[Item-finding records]
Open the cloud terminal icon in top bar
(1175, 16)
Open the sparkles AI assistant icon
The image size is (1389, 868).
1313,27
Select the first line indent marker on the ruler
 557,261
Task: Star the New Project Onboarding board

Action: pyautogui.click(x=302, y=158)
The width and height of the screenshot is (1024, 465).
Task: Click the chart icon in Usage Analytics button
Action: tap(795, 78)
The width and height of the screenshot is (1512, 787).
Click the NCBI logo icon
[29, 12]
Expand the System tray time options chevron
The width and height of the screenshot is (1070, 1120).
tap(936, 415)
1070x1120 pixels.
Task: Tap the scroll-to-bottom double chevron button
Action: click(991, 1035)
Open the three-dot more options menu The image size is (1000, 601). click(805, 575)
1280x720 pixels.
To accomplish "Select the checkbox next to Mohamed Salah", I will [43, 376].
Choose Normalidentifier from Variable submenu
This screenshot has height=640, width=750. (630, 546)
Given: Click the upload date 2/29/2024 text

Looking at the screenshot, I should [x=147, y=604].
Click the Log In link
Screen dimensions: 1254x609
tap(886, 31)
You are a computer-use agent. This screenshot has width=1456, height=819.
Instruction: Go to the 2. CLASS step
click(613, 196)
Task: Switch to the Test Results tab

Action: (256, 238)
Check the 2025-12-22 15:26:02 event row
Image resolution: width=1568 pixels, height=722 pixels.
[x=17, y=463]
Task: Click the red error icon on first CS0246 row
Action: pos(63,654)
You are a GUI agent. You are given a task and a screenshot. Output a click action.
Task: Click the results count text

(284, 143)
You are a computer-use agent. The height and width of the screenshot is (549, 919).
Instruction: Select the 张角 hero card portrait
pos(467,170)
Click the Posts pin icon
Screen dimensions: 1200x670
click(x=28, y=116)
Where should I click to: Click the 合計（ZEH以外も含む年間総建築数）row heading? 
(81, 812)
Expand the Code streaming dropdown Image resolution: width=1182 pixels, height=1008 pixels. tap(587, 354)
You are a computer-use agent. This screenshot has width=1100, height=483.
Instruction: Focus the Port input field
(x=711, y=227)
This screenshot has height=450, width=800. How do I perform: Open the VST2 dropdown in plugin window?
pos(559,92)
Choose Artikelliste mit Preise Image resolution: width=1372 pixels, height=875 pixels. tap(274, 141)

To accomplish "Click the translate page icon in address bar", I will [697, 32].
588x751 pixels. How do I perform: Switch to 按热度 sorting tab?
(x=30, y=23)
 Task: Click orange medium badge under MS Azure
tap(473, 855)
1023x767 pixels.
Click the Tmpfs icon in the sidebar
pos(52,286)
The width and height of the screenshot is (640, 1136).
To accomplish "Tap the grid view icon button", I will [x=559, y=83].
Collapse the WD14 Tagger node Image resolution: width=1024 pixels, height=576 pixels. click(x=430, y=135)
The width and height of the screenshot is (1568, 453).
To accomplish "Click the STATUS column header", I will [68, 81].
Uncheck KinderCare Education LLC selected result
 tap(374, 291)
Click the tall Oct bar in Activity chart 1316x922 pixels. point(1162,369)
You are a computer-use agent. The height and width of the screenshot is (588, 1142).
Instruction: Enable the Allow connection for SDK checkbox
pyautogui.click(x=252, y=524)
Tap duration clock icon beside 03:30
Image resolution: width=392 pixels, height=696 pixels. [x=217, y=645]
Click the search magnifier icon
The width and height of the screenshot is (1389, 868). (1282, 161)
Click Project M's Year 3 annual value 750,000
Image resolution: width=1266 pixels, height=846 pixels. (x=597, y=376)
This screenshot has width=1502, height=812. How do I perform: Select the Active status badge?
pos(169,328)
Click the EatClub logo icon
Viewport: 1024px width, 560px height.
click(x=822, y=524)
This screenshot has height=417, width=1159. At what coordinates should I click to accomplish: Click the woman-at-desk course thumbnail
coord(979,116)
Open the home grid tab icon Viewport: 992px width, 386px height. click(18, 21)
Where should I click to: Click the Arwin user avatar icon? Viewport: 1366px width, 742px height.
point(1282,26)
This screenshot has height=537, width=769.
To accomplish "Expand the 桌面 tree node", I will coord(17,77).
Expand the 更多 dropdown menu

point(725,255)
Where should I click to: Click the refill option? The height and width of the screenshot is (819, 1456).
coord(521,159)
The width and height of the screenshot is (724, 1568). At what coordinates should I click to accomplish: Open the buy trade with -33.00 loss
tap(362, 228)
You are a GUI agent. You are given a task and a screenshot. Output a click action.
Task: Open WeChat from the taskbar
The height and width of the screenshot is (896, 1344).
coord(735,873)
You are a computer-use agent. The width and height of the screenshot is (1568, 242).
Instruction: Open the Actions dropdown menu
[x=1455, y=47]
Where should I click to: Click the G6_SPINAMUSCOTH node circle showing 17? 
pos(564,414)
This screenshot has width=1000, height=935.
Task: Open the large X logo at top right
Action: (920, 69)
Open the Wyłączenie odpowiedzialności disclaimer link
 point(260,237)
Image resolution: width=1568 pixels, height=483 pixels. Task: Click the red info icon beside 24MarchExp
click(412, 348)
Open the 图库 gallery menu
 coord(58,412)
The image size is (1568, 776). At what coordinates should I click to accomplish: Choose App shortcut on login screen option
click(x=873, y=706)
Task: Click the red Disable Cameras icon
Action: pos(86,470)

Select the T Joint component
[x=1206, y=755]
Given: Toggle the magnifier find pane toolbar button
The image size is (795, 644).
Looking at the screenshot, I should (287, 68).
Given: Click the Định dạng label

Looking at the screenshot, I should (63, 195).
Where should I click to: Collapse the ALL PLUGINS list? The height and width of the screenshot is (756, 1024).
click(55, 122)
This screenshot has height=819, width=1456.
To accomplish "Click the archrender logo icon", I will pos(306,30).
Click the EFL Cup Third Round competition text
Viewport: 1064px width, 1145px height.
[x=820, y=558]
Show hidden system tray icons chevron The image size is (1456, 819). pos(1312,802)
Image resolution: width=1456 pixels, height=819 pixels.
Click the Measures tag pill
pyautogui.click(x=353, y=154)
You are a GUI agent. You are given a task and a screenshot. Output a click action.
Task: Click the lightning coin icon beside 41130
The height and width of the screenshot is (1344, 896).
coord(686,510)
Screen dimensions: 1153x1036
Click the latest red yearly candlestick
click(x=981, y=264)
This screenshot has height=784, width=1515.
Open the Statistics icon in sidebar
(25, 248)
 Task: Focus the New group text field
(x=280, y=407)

• _OBJECTIVE_
Return every line of the item-finding records above, unchanged and in the same order.

• _FINISHED ANSWER_
Open the cloud terminal icon in top bar
(1175, 16)
Open the sparkles AI assistant icon
The image size is (1389, 868).
1313,27
Select the first line indent marker on the ruler
 557,261
Task: Star the New Project Onboarding board

Action: pyautogui.click(x=302, y=158)
The width and height of the screenshot is (1024, 465).
Task: Click the chart icon in Usage Analytics button
Action: tap(795, 78)
The width and height of the screenshot is (1512, 787).
Click the NCBI logo icon
[29, 12]
Expand the System tray time options chevron
The width and height of the screenshot is (1070, 1120).
tap(936, 415)
1070x1120 pixels.
Task: Tap the scroll-to-bottom double chevron button
Action: click(991, 1035)
Open the three-dot more options menu The image size is (1000, 601). click(805, 575)
1280x720 pixels.
To accomplish "Select the checkbox next to Mohamed Salah", I will [43, 376].
Choose Normalidentifier from Variable submenu
This screenshot has height=640, width=750. (630, 546)
Given: Click the upload date 2/29/2024 text

Looking at the screenshot, I should [x=147, y=604].
Click the Log In link
Screen dimensions: 1254x609
tap(886, 31)
You are a computer-use agent. This screenshot has width=1456, height=819.
Instruction: Go to the 2. CLASS step
click(613, 196)
Task: Switch to the Test Results tab

Action: (256, 238)
Check the 2025-12-22 15:26:02 event row
Image resolution: width=1568 pixels, height=722 pixels.
[x=17, y=463]
Task: Click the red error icon on first CS0246 row
Action: pos(63,654)
You are a GUI agent. You are given a task and a screenshot. Output a click action.
Task: Click the results count text

(284, 143)
You are a computer-use agent. The height and width of the screenshot is (549, 919).
Instruction: Select the 张角 hero card portrait
pos(467,170)
Click the Posts pin icon
Screen dimensions: 1200x670
click(x=28, y=116)
Where should I click to: Click the 合計（ZEH以外も含む年間総建築数）row heading? 
(81, 812)
Expand the Code streaming dropdown Image resolution: width=1182 pixels, height=1008 pixels. tap(587, 354)
You are a computer-use agent. This screenshot has width=1100, height=483.
Instruction: Focus the Port input field
(x=711, y=227)
This screenshot has height=450, width=800. How do I perform: Open the VST2 dropdown in plugin window?
pos(559,92)
Choose Artikelliste mit Preise Image resolution: width=1372 pixels, height=875 pixels. tap(274, 141)

To accomplish "Click the translate page icon in address bar", I will [697, 32].
588x751 pixels. How do I perform: Switch to 按热度 sorting tab?
(x=30, y=23)
 Task: Click orange medium badge under MS Azure
tap(473, 855)
1023x767 pixels.
Click the Tmpfs icon in the sidebar
pos(52,286)
The width and height of the screenshot is (640, 1136).
To accomplish "Tap the grid view icon button", I will [x=559, y=83].
Collapse the WD14 Tagger node Image resolution: width=1024 pixels, height=576 pixels. click(x=430, y=135)
The width and height of the screenshot is (1568, 453).
To accomplish "Click the STATUS column header", I will [68, 81].
Uncheck KinderCare Education LLC selected result
 tap(374, 291)
Click the tall Oct bar in Activity chart 1316x922 pixels. point(1162,369)
You are a computer-use agent. The height and width of the screenshot is (588, 1142).
Instruction: Enable the Allow connection for SDK checkbox
pyautogui.click(x=252, y=524)
Tap duration clock icon beside 03:30
Image resolution: width=392 pixels, height=696 pixels. [x=217, y=645]
Click the search magnifier icon
The width and height of the screenshot is (1389, 868). (1282, 161)
Click Project M's Year 3 annual value 750,000
Image resolution: width=1266 pixels, height=846 pixels. (x=597, y=376)
This screenshot has width=1502, height=812. How do I perform: Select the Active status badge?
pos(169,328)
Click the EatClub logo icon
Viewport: 1024px width, 560px height.
click(x=822, y=524)
This screenshot has height=417, width=1159. At what coordinates should I click to accomplish: Click the woman-at-desk course thumbnail
coord(979,116)
Open the home grid tab icon Viewport: 992px width, 386px height. click(18, 21)
Where should I click to: Click the Arwin user avatar icon? Viewport: 1366px width, 742px height.
point(1282,26)
This screenshot has height=537, width=769.
To accomplish "Expand the 桌面 tree node", I will coord(17,77).
Expand the 更多 dropdown menu

point(725,255)
Where should I click to: Click the refill option? The height and width of the screenshot is (819, 1456).
coord(521,159)
The width and height of the screenshot is (724, 1568). At what coordinates should I click to accomplish: Open the buy trade with -33.00 loss
tap(362, 228)
You are a GUI agent. You are given a task and a screenshot. Output a click action.
Task: Open WeChat from the taskbar
The height and width of the screenshot is (896, 1344).
coord(735,873)
You are a computer-use agent. The width and height of the screenshot is (1568, 242).
Instruction: Open the Actions dropdown menu
[x=1455, y=47]
Where should I click to: Click the G6_SPINAMUSCOTH node circle showing 17? 
pos(564,414)
This screenshot has width=1000, height=935.
Task: Open the large X logo at top right
Action: (920, 69)
Open the Wyłączenie odpowiedzialności disclaimer link
 point(260,237)
Image resolution: width=1568 pixels, height=483 pixels. Task: Click the red info icon beside 24MarchExp
click(412, 348)
Open the 图库 gallery menu
 coord(58,412)
The image size is (1568, 776). At what coordinates should I click to accomplish: Choose App shortcut on login screen option
click(x=873, y=706)
Task: Click the red Disable Cameras icon
Action: pos(86,470)

Select the T Joint component
[x=1206, y=755]
Given: Toggle the magnifier find pane toolbar button
The image size is (795, 644).
Looking at the screenshot, I should (287, 68).
Given: Click the Định dạng label

Looking at the screenshot, I should (63, 195).
Where should I click to: Collapse the ALL PLUGINS list? The height and width of the screenshot is (756, 1024).
click(55, 122)
This screenshot has height=819, width=1456.
To accomplish "Click the archrender logo icon", I will pos(306,30).
Click the EFL Cup Third Round competition text
Viewport: 1064px width, 1145px height.
[x=820, y=558]
Show hidden system tray icons chevron The image size is (1456, 819). pos(1312,802)
Image resolution: width=1456 pixels, height=819 pixels.
Click the Measures tag pill
pyautogui.click(x=353, y=154)
You are a GUI agent. You are given a task and a screenshot. Output a click action.
Task: Click the lightning coin icon beside 41130
The height and width of the screenshot is (1344, 896).
coord(686,510)
Screen dimensions: 1153x1036
Click the latest red yearly candlestick
click(x=981, y=264)
This screenshot has height=784, width=1515.
Open the Statistics icon in sidebar
(25, 248)
 Task: Focus the New group text field
(x=280, y=407)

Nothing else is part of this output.